┏━━

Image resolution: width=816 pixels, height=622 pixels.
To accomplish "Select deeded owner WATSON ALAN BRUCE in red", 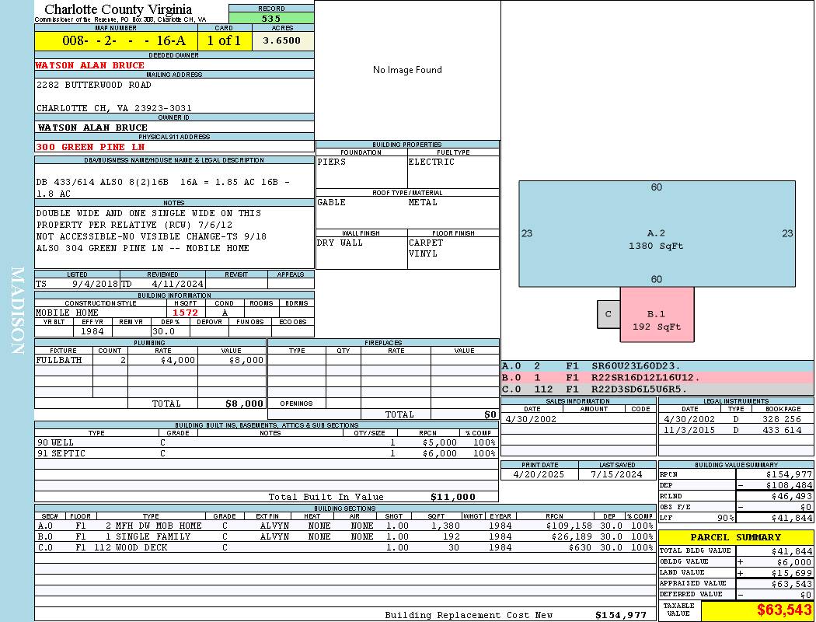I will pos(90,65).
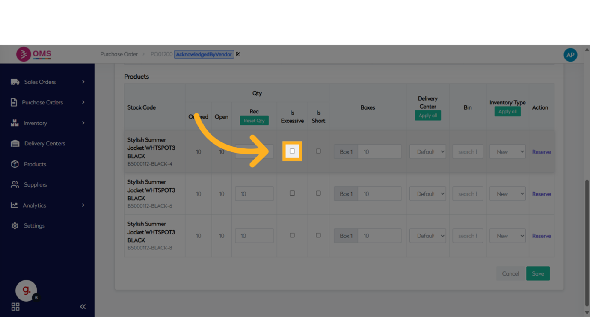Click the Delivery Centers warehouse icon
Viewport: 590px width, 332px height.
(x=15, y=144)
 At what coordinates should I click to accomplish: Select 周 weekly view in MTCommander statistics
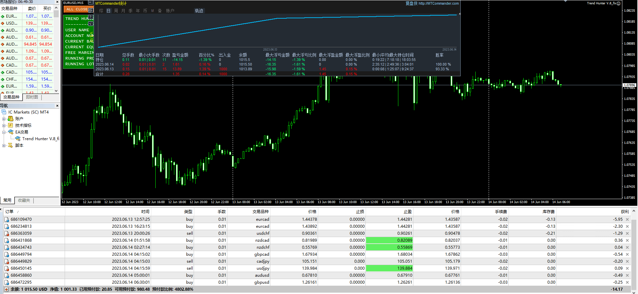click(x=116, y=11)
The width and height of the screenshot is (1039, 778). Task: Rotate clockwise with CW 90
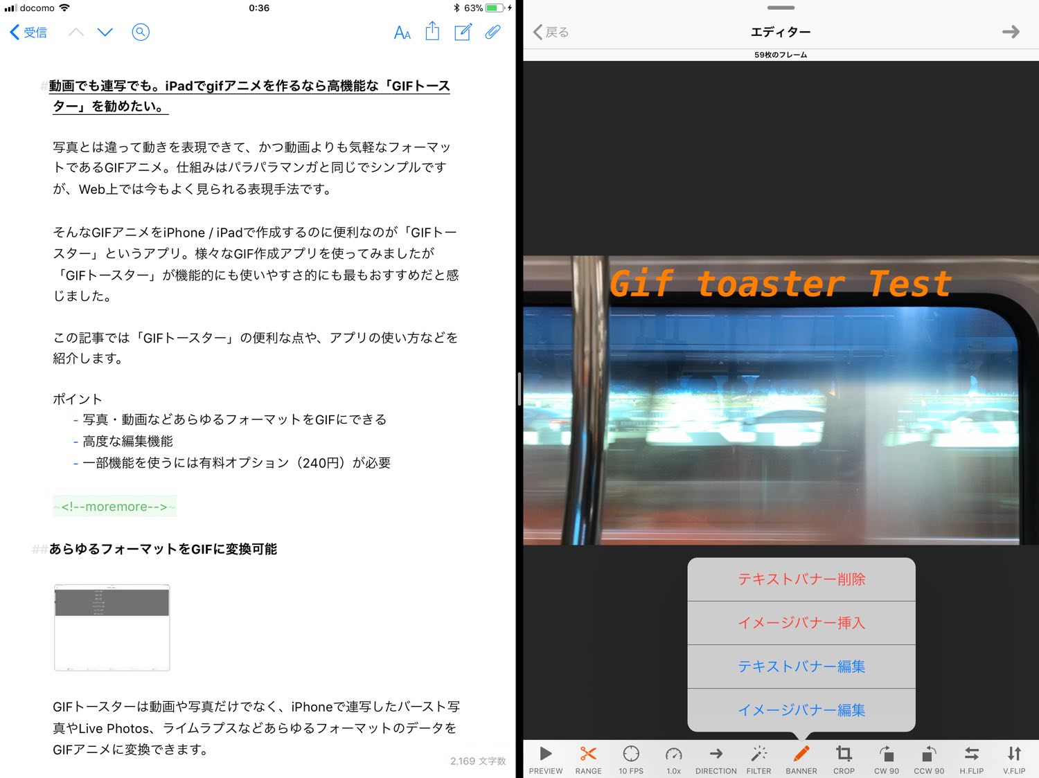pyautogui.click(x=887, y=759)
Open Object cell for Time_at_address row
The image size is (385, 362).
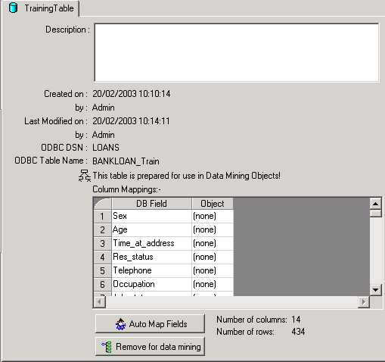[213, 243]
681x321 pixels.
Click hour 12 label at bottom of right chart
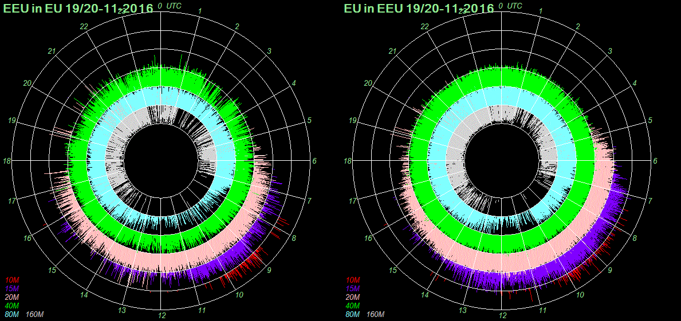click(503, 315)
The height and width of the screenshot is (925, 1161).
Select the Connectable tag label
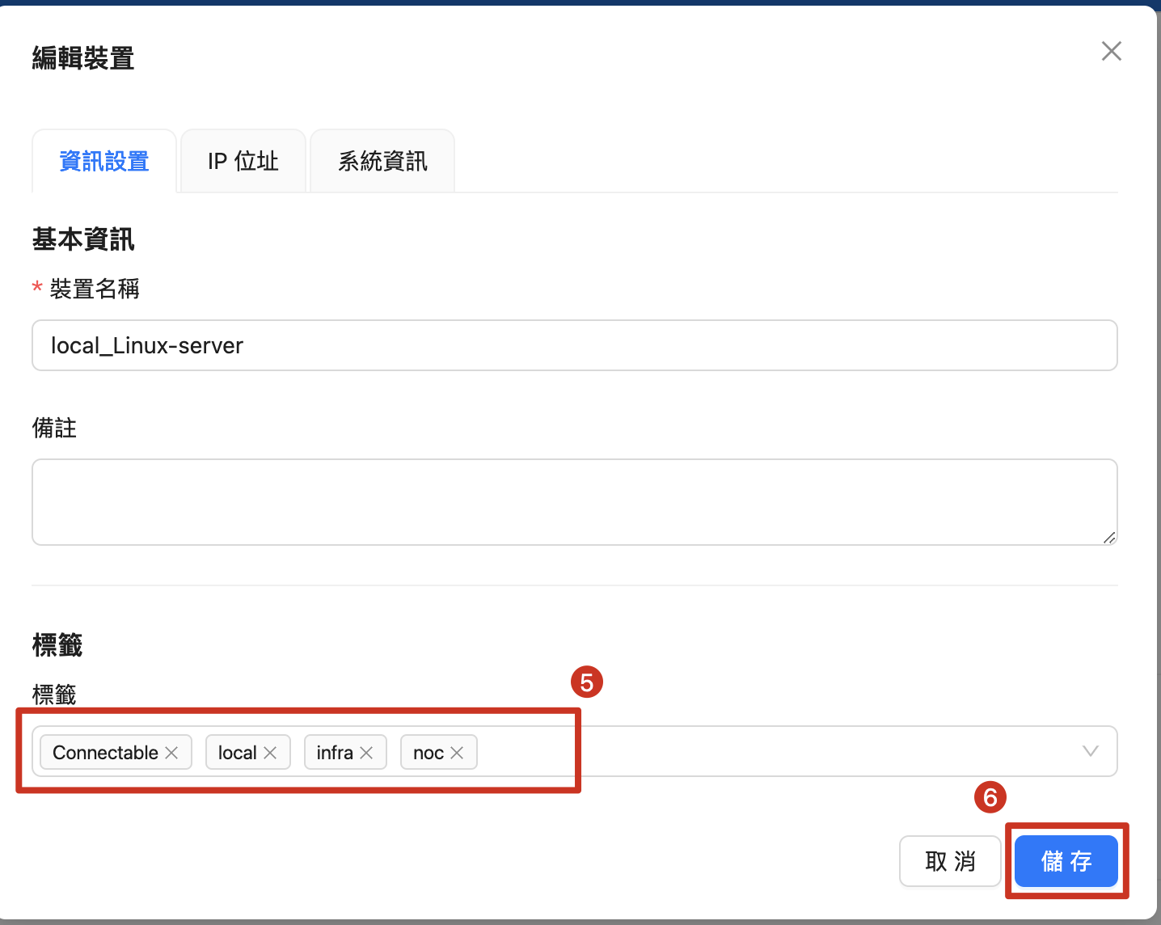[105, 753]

┗━━

▶ [What is expected]: Write out exactly the lines from the line holding "681x321 pixels." through the last line of the records above, inclusive, and nothing more. Leave out the pictures.

▶ [Written answer]:
681x321 pixels.
Click hour 12 label at bottom of right chart
click(503, 315)
The height and width of the screenshot is (925, 1161).
Select the Connectable tag label
[105, 753]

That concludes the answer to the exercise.